▼
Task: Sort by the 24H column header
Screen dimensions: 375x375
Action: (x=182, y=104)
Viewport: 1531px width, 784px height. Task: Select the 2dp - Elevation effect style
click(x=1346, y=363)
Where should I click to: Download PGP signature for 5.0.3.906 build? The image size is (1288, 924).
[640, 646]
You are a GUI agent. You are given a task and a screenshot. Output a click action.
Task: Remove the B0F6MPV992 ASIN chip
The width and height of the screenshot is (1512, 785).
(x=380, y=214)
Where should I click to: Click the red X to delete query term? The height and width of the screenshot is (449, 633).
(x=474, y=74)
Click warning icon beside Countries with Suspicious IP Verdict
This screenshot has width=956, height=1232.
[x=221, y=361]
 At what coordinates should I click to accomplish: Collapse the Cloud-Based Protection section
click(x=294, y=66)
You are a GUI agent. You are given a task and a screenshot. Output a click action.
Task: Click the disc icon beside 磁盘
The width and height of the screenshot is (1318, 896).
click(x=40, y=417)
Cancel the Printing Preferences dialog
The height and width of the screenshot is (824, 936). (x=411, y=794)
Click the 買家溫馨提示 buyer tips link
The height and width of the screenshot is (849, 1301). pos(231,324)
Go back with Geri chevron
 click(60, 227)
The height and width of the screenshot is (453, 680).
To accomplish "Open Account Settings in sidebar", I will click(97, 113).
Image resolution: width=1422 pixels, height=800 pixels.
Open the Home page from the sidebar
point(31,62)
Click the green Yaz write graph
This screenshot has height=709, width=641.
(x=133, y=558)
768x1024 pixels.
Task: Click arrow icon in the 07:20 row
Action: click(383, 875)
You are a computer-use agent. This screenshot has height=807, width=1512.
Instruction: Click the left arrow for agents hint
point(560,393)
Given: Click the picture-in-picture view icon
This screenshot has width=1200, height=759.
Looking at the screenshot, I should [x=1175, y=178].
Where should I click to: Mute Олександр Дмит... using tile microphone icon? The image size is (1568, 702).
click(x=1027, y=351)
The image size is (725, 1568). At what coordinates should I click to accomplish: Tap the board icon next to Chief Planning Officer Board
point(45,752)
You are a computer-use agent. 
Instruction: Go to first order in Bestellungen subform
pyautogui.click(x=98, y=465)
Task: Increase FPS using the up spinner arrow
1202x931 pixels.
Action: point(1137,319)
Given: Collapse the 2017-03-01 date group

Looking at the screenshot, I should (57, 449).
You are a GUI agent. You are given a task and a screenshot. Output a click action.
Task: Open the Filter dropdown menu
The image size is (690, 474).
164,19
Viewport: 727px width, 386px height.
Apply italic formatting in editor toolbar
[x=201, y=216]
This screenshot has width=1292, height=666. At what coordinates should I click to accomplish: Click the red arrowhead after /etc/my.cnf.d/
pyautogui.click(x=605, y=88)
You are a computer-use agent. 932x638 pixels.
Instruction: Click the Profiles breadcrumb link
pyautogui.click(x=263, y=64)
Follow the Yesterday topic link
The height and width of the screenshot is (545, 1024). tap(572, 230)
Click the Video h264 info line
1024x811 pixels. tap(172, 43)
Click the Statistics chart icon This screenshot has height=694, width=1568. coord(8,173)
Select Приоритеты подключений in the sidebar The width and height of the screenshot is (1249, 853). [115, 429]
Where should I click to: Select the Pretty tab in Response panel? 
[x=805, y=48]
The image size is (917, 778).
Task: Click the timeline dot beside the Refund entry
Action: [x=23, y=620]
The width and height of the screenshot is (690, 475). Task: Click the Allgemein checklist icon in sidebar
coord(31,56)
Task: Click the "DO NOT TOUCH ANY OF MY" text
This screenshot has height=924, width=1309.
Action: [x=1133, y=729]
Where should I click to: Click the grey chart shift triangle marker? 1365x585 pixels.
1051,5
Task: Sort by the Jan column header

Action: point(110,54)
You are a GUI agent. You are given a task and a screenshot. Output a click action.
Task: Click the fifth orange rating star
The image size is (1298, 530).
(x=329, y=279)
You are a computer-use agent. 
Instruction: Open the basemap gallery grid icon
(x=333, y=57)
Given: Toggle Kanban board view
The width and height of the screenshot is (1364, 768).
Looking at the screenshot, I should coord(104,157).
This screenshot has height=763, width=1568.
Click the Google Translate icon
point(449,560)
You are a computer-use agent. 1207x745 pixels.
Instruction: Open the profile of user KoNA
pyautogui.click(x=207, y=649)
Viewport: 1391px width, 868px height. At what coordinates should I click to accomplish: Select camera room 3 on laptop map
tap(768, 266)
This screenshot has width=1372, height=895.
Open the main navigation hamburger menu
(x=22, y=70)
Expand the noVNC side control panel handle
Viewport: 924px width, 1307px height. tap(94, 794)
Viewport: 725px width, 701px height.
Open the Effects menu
▲
■ **Your goal**:
Exactly the lines from the one containing "The width and height of the screenshot is (690, 475)." through the final line above, and only those, should be given again.

■ **Your response**:
The width and height of the screenshot is (690, 475). Task: Click the Allgemein checklist icon in sidebar
coord(31,56)
Task: Click the "DO NOT TOUCH ANY OF MY" text
This screenshot has height=924, width=1309.
Action: [x=1133, y=729]
Where should I click to: Click the grey chart shift triangle marker? 1365x585 pixels.
1051,5
Task: Sort by the Jan column header

Action: point(110,54)
You are a GUI agent. You are given a task and a screenshot. Output a click action.
Task: Click the fifth orange rating star
The image size is (1298, 530).
(x=329, y=279)
You are a computer-use agent. 
Instruction: Open the basemap gallery grid icon
(x=333, y=57)
Given: Toggle Kanban board view
The width and height of the screenshot is (1364, 768).
Looking at the screenshot, I should coord(104,157).
This screenshot has height=763, width=1568.
Click the Google Translate icon
point(449,560)
You are a computer-use agent. 1207x745 pixels.
Instruction: Open the profile of user KoNA
pyautogui.click(x=207, y=649)
Viewport: 1391px width, 868px height. At what coordinates should I click to accomplish: Select camera room 3 on laptop map
tap(768, 266)
This screenshot has width=1372, height=895.
Open the main navigation hamburger menu
(x=22, y=70)
Expand the noVNC side control panel handle
Viewport: 924px width, 1307px height. tap(94, 794)
Viewport: 725px width, 701px height.
Open the Effects menu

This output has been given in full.